(PASSAGE TO READ):
------------
[Taxacom] London - Systematics Association Lecture and AGM, 9thDec

John Grehan jgrehan at sciencebuff.org
Thu Dec 3 07:28:35 CST 2009


Darwin's biggest mistake was in his failure to recognize biogeographic
patterns as historically informative. Against that, his gradualism
(which lies at the core of molecular clock systematics) is just a
sideshow.

John Grehan

> -----Original Message-----
> From: taxacom-bounces at mailman.nhm.ku.edu [mailto:taxacom-
> bounces at mailman.nhm.ku.edu] On Behalf Of James Cotton
> Sent: Thursday, December 03, 2009 7:52 AM
> To: taxacom at mailman.nhm.ku.edu
> Subject: [Taxacom] London - Systematics Association Lecture and AGM,
> 9thDec
> 
> The Systematics Association
> Annual General Meeting and President's lecture
> 
> Gradualism: Darwin's biggest mistake?
> 
> Prof. Richard Bateman - Royal Botanic Gardens, Kew and University of
> Birmingham
> 
> The Linnean Society, Burlington House, Piccadilly, London
> Wednesday 9th December 2009, 6 pm (following AGM at 5pm)
------------
(PROBLEM DESCRIPTION):
In the mailing list post, where is the Systematics Association's President's lecture being held?
------------
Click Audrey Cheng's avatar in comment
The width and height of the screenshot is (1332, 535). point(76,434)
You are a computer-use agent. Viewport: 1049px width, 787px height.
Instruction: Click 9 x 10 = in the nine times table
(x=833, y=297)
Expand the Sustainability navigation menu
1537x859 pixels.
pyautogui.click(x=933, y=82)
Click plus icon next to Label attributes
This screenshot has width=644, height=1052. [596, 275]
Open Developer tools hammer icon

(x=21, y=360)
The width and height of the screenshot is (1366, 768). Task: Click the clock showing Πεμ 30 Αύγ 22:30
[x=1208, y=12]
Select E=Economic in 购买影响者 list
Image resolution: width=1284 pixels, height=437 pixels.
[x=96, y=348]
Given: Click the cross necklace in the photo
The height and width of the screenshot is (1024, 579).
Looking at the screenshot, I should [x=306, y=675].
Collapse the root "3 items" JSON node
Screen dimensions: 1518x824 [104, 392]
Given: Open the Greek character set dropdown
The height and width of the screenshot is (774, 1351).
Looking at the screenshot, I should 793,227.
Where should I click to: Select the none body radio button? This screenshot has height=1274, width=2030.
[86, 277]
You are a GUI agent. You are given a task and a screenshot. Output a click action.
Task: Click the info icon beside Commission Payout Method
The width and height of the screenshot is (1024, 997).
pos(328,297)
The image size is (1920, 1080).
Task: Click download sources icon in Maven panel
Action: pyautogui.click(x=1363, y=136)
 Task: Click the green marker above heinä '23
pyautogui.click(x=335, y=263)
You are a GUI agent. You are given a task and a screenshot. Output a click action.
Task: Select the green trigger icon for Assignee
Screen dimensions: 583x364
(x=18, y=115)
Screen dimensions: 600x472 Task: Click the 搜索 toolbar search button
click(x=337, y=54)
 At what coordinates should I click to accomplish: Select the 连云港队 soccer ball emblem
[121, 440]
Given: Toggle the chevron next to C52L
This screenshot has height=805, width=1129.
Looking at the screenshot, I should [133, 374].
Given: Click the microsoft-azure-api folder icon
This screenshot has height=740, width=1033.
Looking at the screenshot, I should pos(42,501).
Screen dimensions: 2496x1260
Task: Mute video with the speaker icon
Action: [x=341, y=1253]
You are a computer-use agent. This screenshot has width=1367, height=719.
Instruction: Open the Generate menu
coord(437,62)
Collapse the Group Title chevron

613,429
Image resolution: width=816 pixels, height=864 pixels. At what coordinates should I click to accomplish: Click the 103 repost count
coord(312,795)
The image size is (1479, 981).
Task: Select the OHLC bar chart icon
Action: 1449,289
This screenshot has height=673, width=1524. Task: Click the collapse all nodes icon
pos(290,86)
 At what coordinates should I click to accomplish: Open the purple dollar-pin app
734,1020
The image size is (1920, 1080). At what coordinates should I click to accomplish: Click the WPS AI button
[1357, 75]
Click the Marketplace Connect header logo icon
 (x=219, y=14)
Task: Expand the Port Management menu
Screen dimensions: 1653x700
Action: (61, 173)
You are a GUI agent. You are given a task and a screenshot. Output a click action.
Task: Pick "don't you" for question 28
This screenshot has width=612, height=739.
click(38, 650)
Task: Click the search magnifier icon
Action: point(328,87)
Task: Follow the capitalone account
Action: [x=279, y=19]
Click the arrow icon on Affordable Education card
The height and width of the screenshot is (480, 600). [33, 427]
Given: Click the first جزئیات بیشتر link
------------
(ANSWER FOR THE TASK):
The Linnean Society, Burlington House, Piccadilly, London